For the last couple of years there’s been a huge wave of ‘90s nostalgia. Has that hit you in any way? Would you ever consider re-recording things?
I gotta tell you: I’ve had recurring dreams that I forgot to quit Soul Coughing. I’ll be headed to a [solo] show and someone will say, “No, you’ve gotta go to the Soul Coughing show!” And as more and more bands to the reunion thing… I mean, the Pavement reunion was surprising to me, and the Pixies reunion was incredibly surprising to me. But I can’t imagine I’d want to step back into that situation again. I can’t imagine the sum that would be worth it.

You’ve told me before how you dislike the trend of playing entire albums at shows.
Yeah! I have a really bad case of terminal uniqueness. If everybody else is doing it, I don’t want to do it. But it’s also… when you record an album, you’re very focused on the arc of the songs and how to put it together, but after it comes out you never think about it again. Things like phrasing change rapidly. You add parts, you take away parts. When I hear the recordings again, I’m sort of taken aback at how different it is. A melody will change, you’ll hit a note a little bit later, and suddenly you’re doing things completely different.

That’s sort of why people go to see live music -- there’s something unexpected and ephemeral about it.
Now that I think about it, it’d be an interesting technical feat to do every single bit of an album perfectly [on stage], but that could call for ten guitar players on stage! But the audience is much more involved in what an album is than the artists are. There are people who just want to go and hear their favorite songs and sing along with them. But a chef’s gotta eat his own soup, so I have to do the show that I want to see. I want to see creativity and involvement, not just a rote version of what the tunes are.

You fit into this singer-songwriter category now. I don’t think that term is an insult, but when you look at popular music criticism these days, it’s not something that’s highly regarded.
We’re on the wane, to be sure. It’s such a shitty term. I really hope somebody says something better that catches on. Some incredibly pretentious 22-year-old comes up with some term.
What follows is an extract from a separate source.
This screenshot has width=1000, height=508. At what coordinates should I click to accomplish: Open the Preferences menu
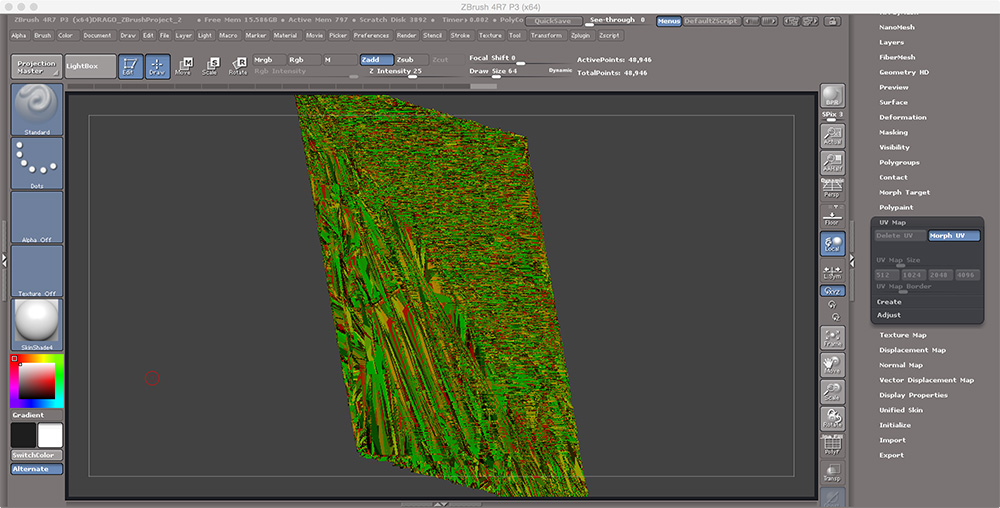pos(371,35)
Something with “wave” or “gaze” at the end of it.
Acousticwave? I don’t know, I’m not good at this! I definitely wish I didn’t sign away the rights to the name Soul Coughing over to my band mates. I wish I had a band name rather than my name. At least then I wouldn’t have to say I’m a singer-songwriter. And also it looks better on a shirt.
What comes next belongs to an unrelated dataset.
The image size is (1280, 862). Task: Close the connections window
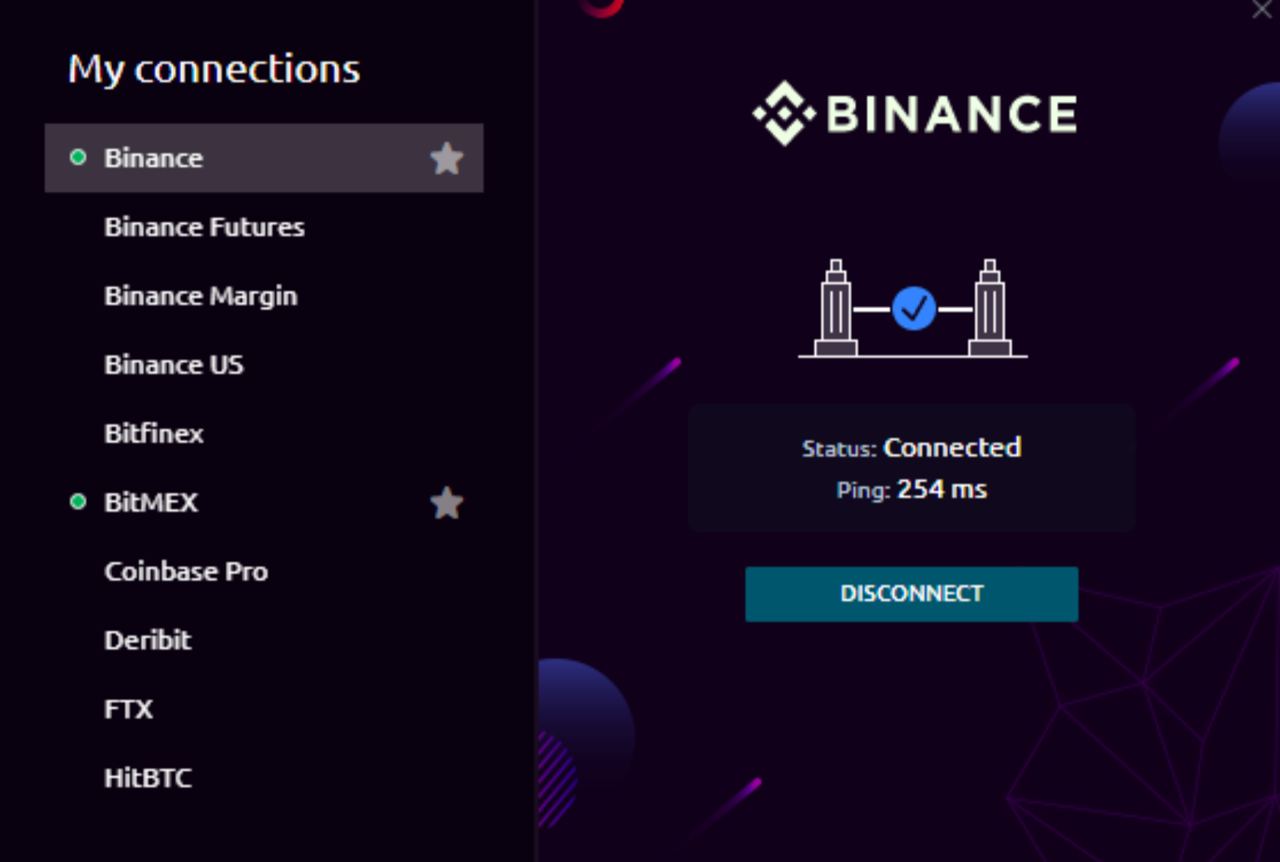(1262, 10)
But Soul Coughing is so different than what you’re doing now. It was very layered, sometimes overproduced, and you can sort of tell that you were a young man in band.
I look at us, and we had the muscle to give the Beastie Boys and Beck a run for their money. We were this weird band. But I couldn’t get my band mates to do something that was more locked-in. “Super Bon Bon” was an odd song that a lot of people liked, but it could have been a monster hit if we had done some things differently. Now that I look back on it, I wonder if my band mates thought, “We are seriously turning down a lot of success by not letting this guy do what he wants to do.”

You mention at the end of the book that they come up from time to time. Do you ever run into them?
Oh, gosh no. A documentarian approached me and wanted to do a documentary based on the book, and she wrote down a list of all the people she wanted to interview, and it included my ex-band mates, ex-mangers… people like that. I told her, very respectfully, I absolutely cannot do it. Make your film without me! Use found footage! I’m totally cool with that. Every now and then there’s business with Soul Coughing -- there’ll be a song licensed for a commercial -- and I’ve told every manager I’ve ever had, “Listen, just cut the deal, get as much money as you can, and I’ll find out about it when that episode of House airs."